It is a statistical process for estimating the relationships among variables. It includes many techniques for modeling and analyzing several variables, when the focus is on the relationship between a dependent variable and one or more independent variables (or ‘predictors’). More specifically, regression analysis helps one understand how the typical value of the dependent variable (or ‘criterion variable’) changes when any one of the independent variables is varied, while the other independent variables are held fixed. Most commonly, regression analysis estimates the conditional expectation of the dependent variable given the independent variables – that is, the average value of the dependent variable when the independent variables are fixed.
For example, a businessperson may want to know whether the volume of sales for a given month is related to the amount of advertising the firm does that month.

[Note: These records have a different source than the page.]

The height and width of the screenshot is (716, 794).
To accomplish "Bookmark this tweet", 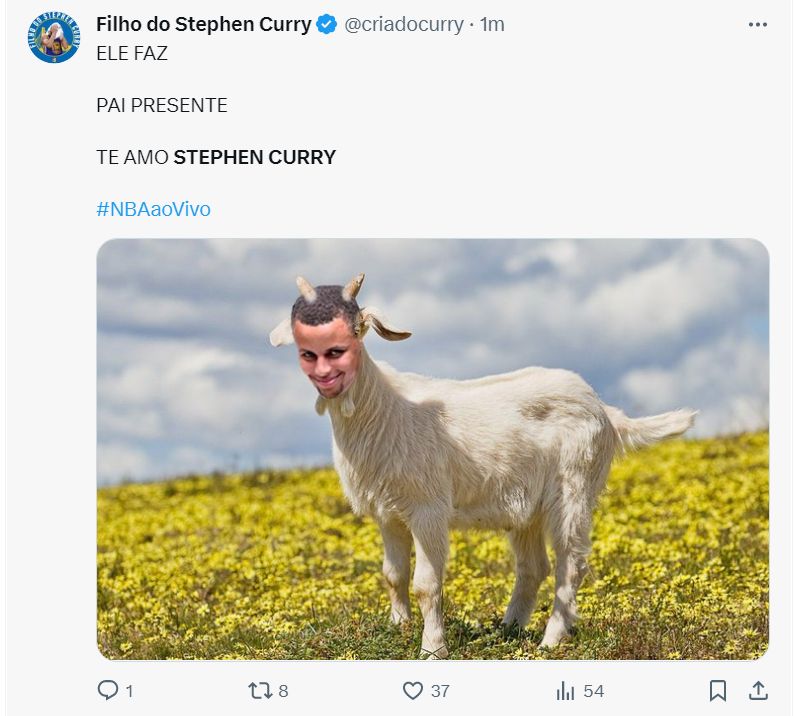I will (x=718, y=690).
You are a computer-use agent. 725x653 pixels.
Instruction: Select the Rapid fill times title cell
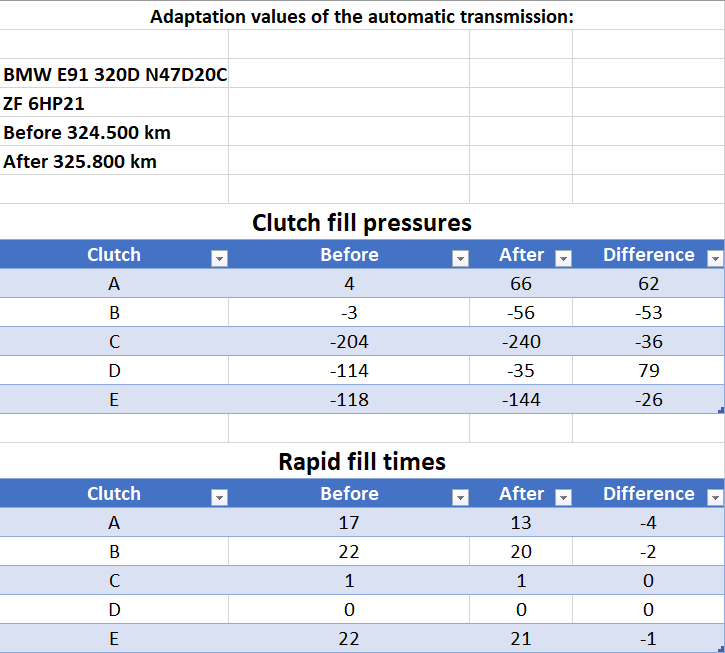361,461
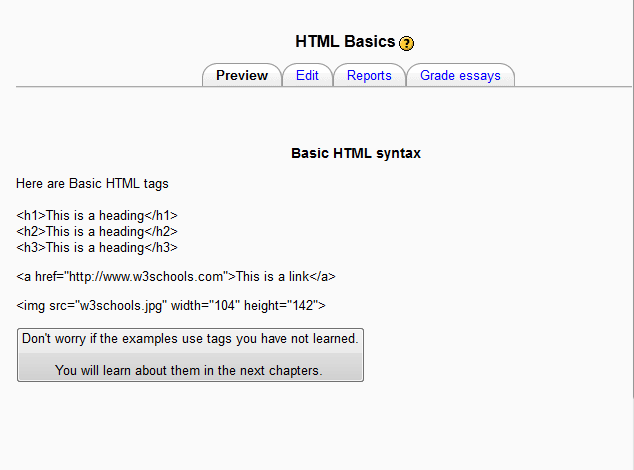The image size is (634, 470).
Task: Open the Edit tab
Action: [307, 76]
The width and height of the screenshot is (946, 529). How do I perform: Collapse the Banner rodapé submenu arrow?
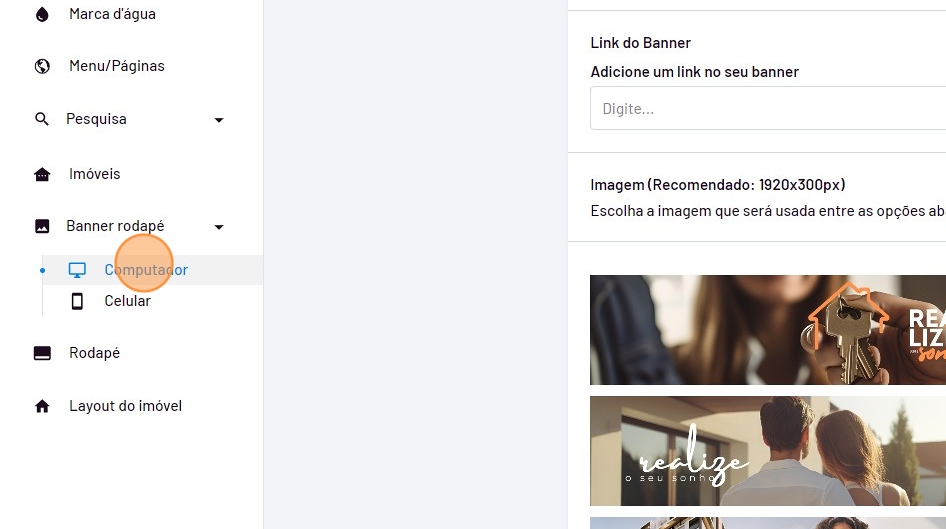tap(219, 227)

Regression analysis is widely used for prediction and forecasting. Many techniques for carrying out regression analysis have been developed. Familiar methods such as linear regression and ordinary least squares regression are parametric, in that the regression function is defined in terms of a finite number of unknown parameters that are estimated from the data. Nonparametric regression refers to techniques that allow the regression function to lie in a specified set of functions, which may be infinite-dimensional.
The performance of regression analysis methods in practice depends on the form of the data generating process, and how it relates to the regression approach being used. Since the true form of the data-generating process is generally not known, regression analysis often depends to some extent on making assumptions about this process. These assumptions are sometimes testable if a sufficient quantity of data is available. Regression models for prediction are often useful even when the assumptions are moderately violated, although they may not perform optimally. However, in many applications, especially with small effects or questions of causality based on observational data, regression methods can give misleading results.

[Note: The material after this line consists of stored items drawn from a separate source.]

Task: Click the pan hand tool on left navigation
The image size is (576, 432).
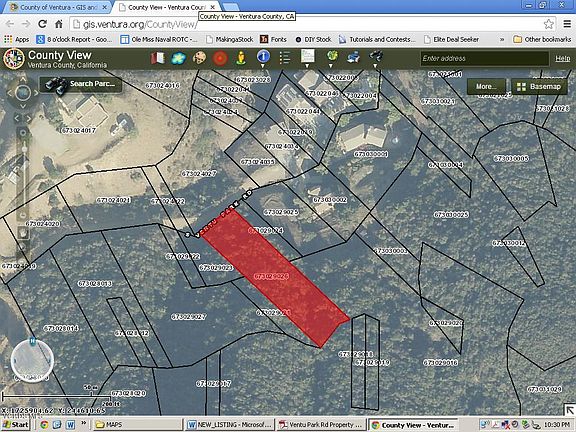Action: click(x=22, y=232)
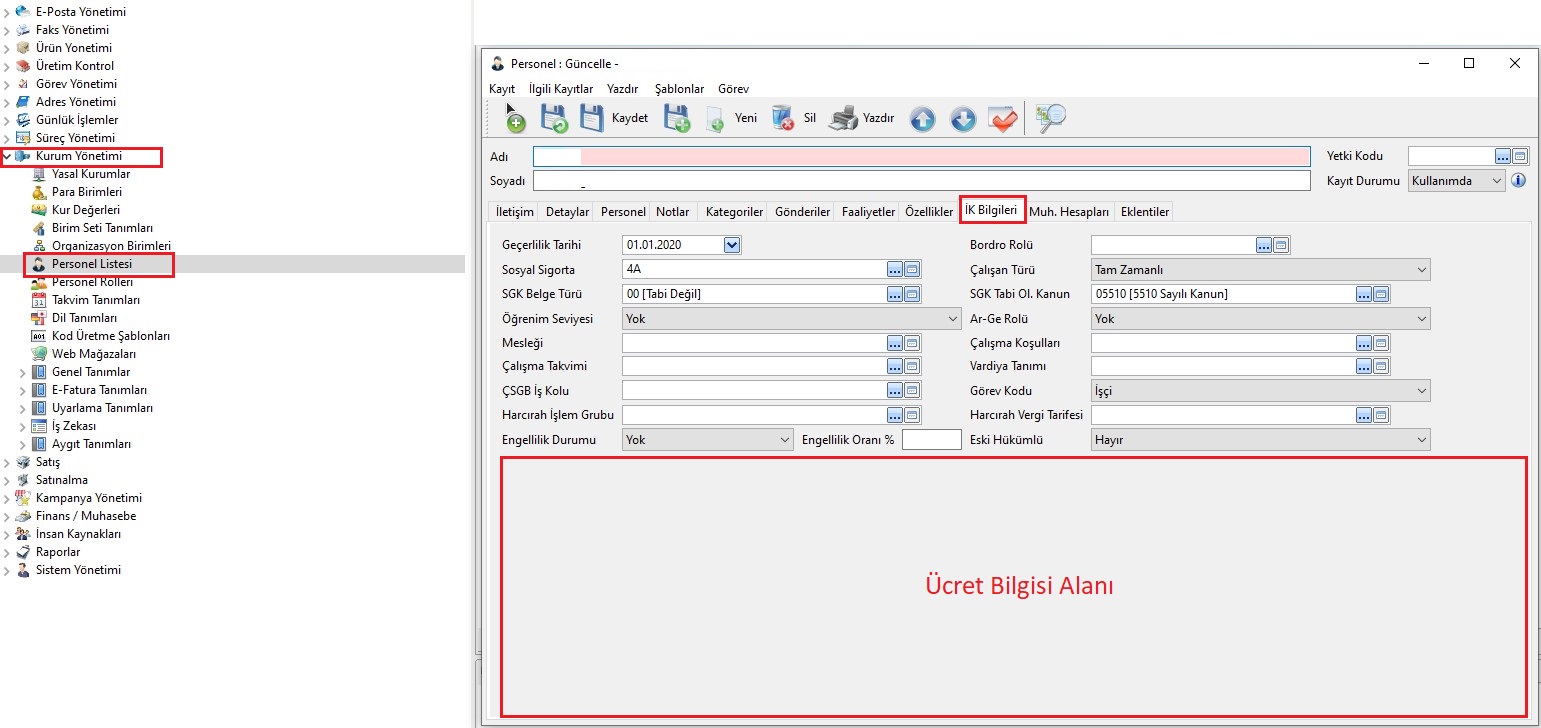Collapse the Kurum Yönetimi tree node
1541x728 pixels.
click(x=8, y=156)
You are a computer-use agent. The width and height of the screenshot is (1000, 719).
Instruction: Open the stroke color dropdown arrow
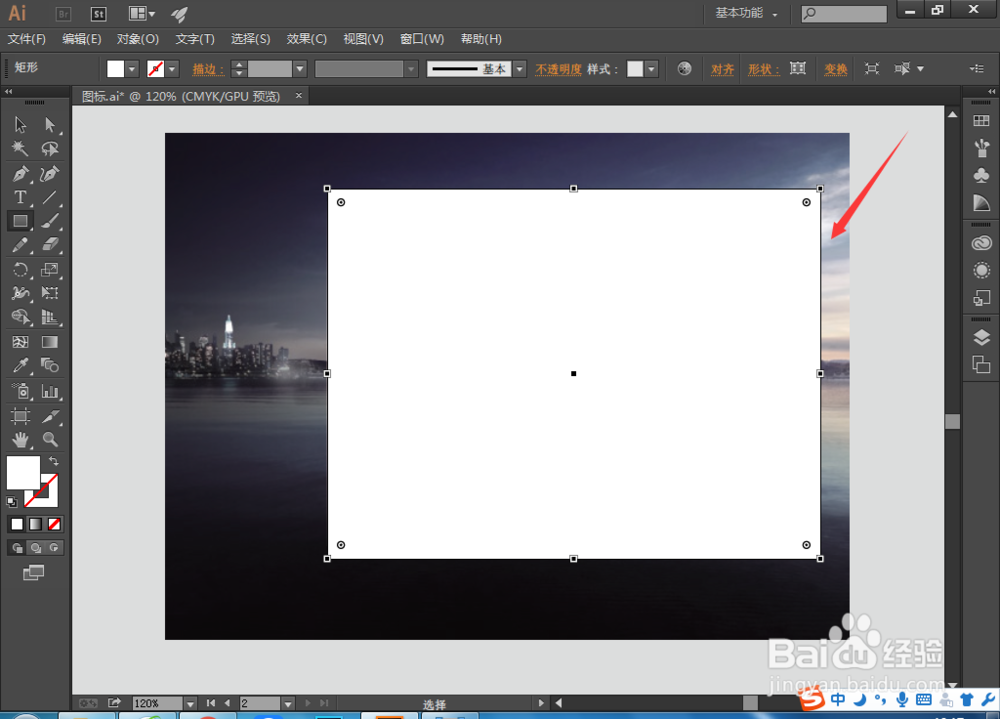(x=173, y=69)
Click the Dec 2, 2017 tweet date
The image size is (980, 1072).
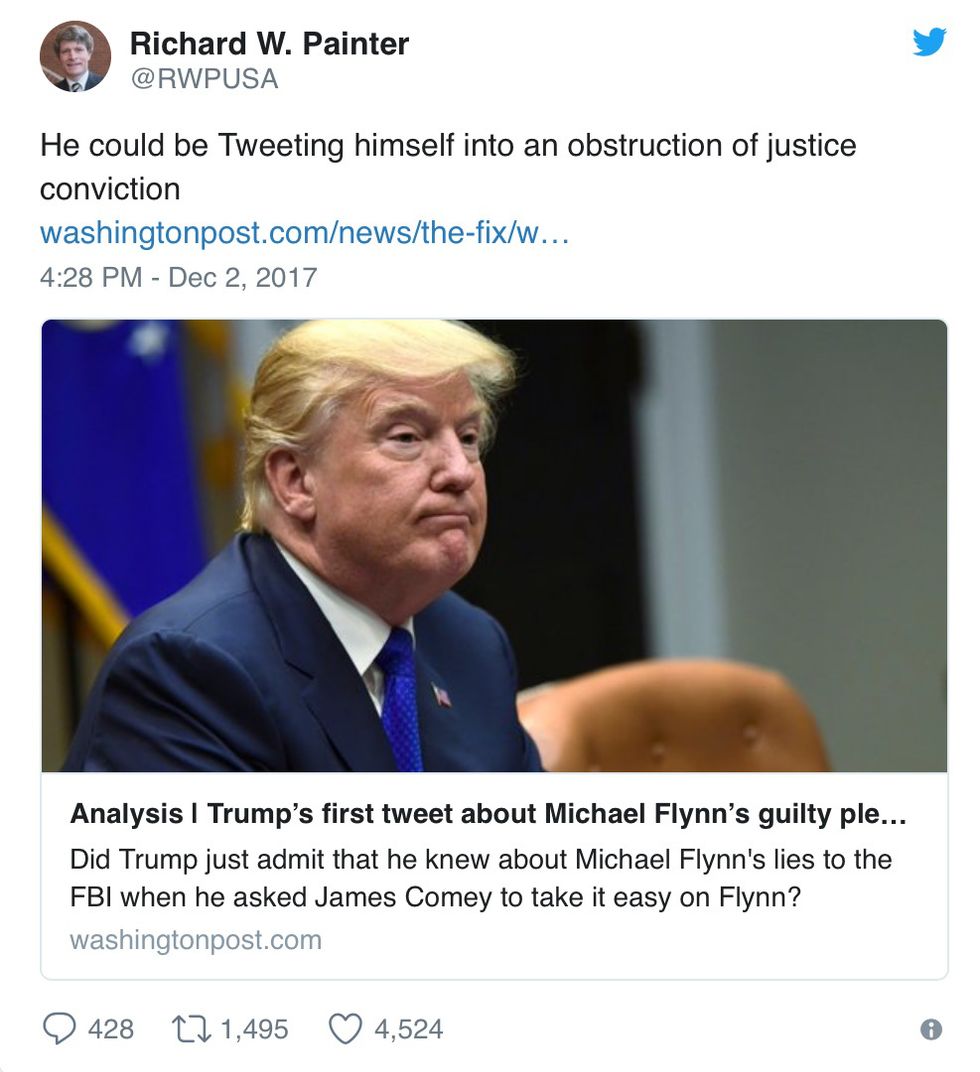click(242, 277)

In a multiple relationship, called multiple regression, two or more independent variables are used to predict one dependent variable. For example, an educator may wish to investigate the relationship between a student’s success in college and factors such as the number of hours devoted to studying, the student’s GPA, and the student’s high school background. This type of study involves several variables.
Simple relationships can also be positive or negative. A positive relationship exists when both variables increase or decrease at the same time. For instance, a person’s height and weight are related; and the relationship is positive, since the taller a person is, generally, the more the person weighs. In a negative relationship, as one variable increases, the other variable decreases, and vice versa. For example, if you measure the strength of people over 60 years of age, you will find that as age increases, strength generally decreases. The word generally is used here because there are exceptions.
Simple Regression
In simple regression studies, the researcher collects data on two numerical or quantitative variables to see whether a relationship exists between the variables. For example, if a researcher wishes to see whether there is a relationship between number of hours of study and test scores on an exam, she must select a random sample of students, determine the hours each studied, and obtain their grades on the exam.
The two variables for this study are called the independent variable and the dependent variable. The independent variable is the variable in regression that can be controlled or manipulated. In this case, the number of hours of study is the independent variable and is designated as the x variable. The dependent variable is the variable in regression that cannot be controlled or manipulated. The grade the student received on the exam is the dependent variable, designated as the y variable. The reason for this distinction between the variables is that you assume that the grade the student earns depends on the number of hours the student studied. Also, you assume that, to some extent, the student can regulate or control the number of hours he or she studies for the exam.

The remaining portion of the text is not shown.